Closed danielvegamyhre closed 1 month ago
hi, @danielvegamyhre I'm curious about a question. Foreground is to delete all the child resources under it before deleting the Jobset. So, when !js.DeletionTimestamp.IsZero(), we need to do something, right? like this:
// reconcile is the internal method containing the core JobSet reconciliation logic.
func (r *JobSetReconciler) reconcile(ctx context.Context, js *jobset.JobSet, updateStatusOpts *statusUpdateOpts) (ctrl.Result, error) {
log := ctrl.LoggerFrom(ctx).WithValues("jobset", klog.KObj(js))
ctx = ctrl.LoggerInto(ctx, log)
. ...
if !js.DeletionTimestamp.IsZero() {
// do something
}
log.V(2).Info("Reconciling JobSet")
...
return ctrl.Result{}, nil
}
@googs1025 k8s itself should handle deleting owned resources using cascading deletion. If you can try to reproduce this issue I would appreciate it though. Create a JobSet with as many jobs as you can, then try deleting the JobSet using foreground deletion.
Actually it's ok, I just reproduced the issue myself, confirmed foreground deletion doesn't work properly.
Foreground is to delete all the child resources under it before deleting the Jobset I tested it. This problem is indeed reproduced
root@VM-0-15-ubuntu:/home/ubuntu# kubectl delete jobset network-jobset --cascade=foreground --context kind-cluster1 jobset.jobset.x-k8s.io "network-jobset" deleted
root@VM-0-15-ubuntu:/home/ubuntu# kubectl get job --context kind-cluster1 -w
NAME COMPLETIONS DURATION AGE
network-jobset-leader-0 0/1 92s 92s
network-jobset-workers-0 0/2 92s 92s
network-jobset-workers-1 0/2 92s 92s
network-jobset-workers-10 0/2 92s 92s
network-jobset-workers-11 0/2 92s 92s
network-jobset-workers-12 0/2 91s 92s
network-jobset-workers-2 0/2 92s 92s
network-jobset-workers-3 0/2 91s 92s
network-jobset-workers-4 0/2 92s 92s
network-jobset-workers-5 0/2 92s 92s
network-jobset-workers-6 0/2 92s 92s
network-jobset-workers-7 0/2 92s 92s
network-jobset-workers-8 0/2 92s 92s
network-jobset-workers-9 0/2 91s 92s
network-jobset-workers-1 0/2 95s 95s
network-jobset-workers-1 0/2 0s
network-jobset-workers-1 0/2 0s
network-jobset-workers-1 0/2 0s 0s
network-jobset-workers-1 0/2 1s 1s
network-jobset-leader-0 0/1 96s 96s
network-jobset-workers-11 0/2 96s 96s
network-jobset-workers-12 0/2 95s 96s
network-jobset-workers-3 0/2 96s 97s
network-jobset-workers-0 0/2 97s 97s
network-jobset-workers-8 0/2 97s 97s
network-jobset-workers-6 0/2 97s 97s
network-jobset-workers-10 0/2 97s 97s
network-jobset-workers-5 0/2 97s 97s
network-jobset-workers-7 0/2 97s 97s
network-jobset-workers-2 0/2 97s 97s
network-jobset-workers-4 0/2 97s 97s
network-jobset-workers-9 0/2 96s 97s
network-jobset-workers-1 0/2 2s 2s
JobSets deleted with foreground cascading deletion policy set the deletion timestamp, and a finalizer is added to the jobset which is only removed once all it's owned resources are deleted.

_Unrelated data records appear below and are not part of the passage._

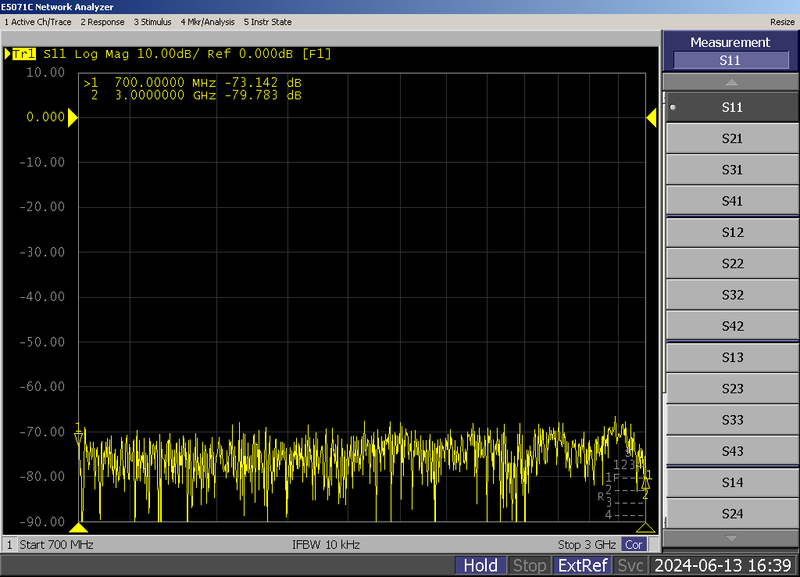Select the S21 measurement softkey

(x=731, y=139)
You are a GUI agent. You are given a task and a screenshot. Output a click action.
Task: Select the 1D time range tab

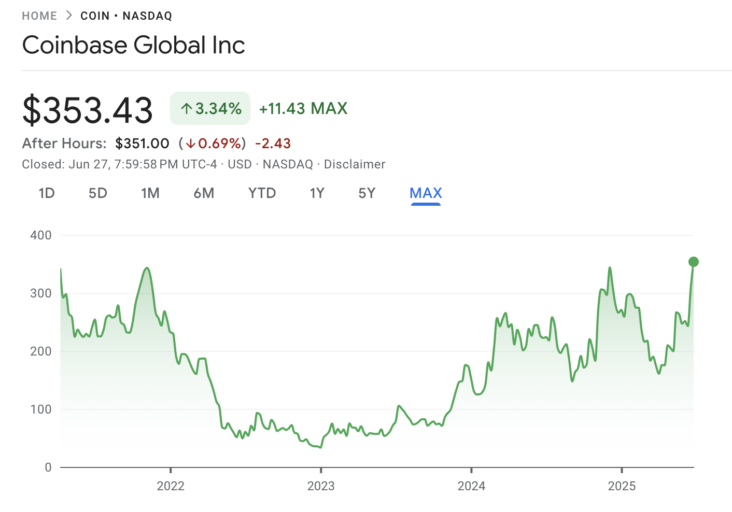(46, 193)
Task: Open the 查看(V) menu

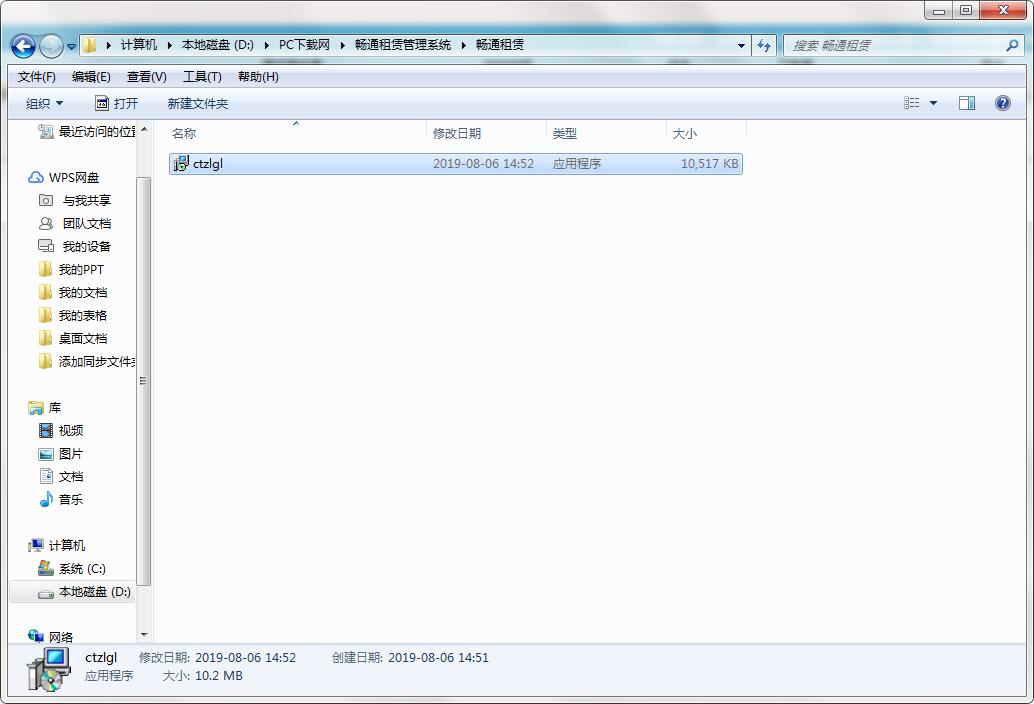Action: tap(145, 76)

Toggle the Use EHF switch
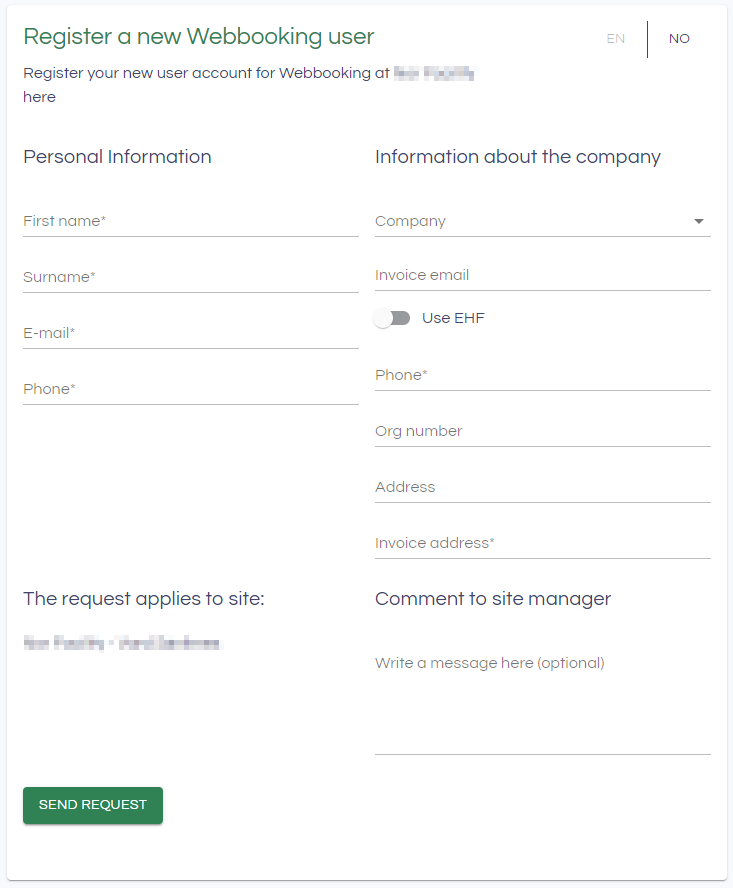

Right now, the jobset controller isn't currently filtering out jobsets with deletion timestamps set, so the controller is continuing to reconcile the jobset and recreate it's resources that are being deleted.
Unfortunately this went unnoticed until now because users have been using the default deletion policy (background cascading deletion) where the jobset object is deleted immediately and owned resources are cleaned up asynchronously, during which time no jobset object exists to reconcile anymore.
However, a user using foreground deletion to delete jobSets just reported this issue, so we need to add an event filter to prevent the controller from reconciling jobsets with deletion timestamp set.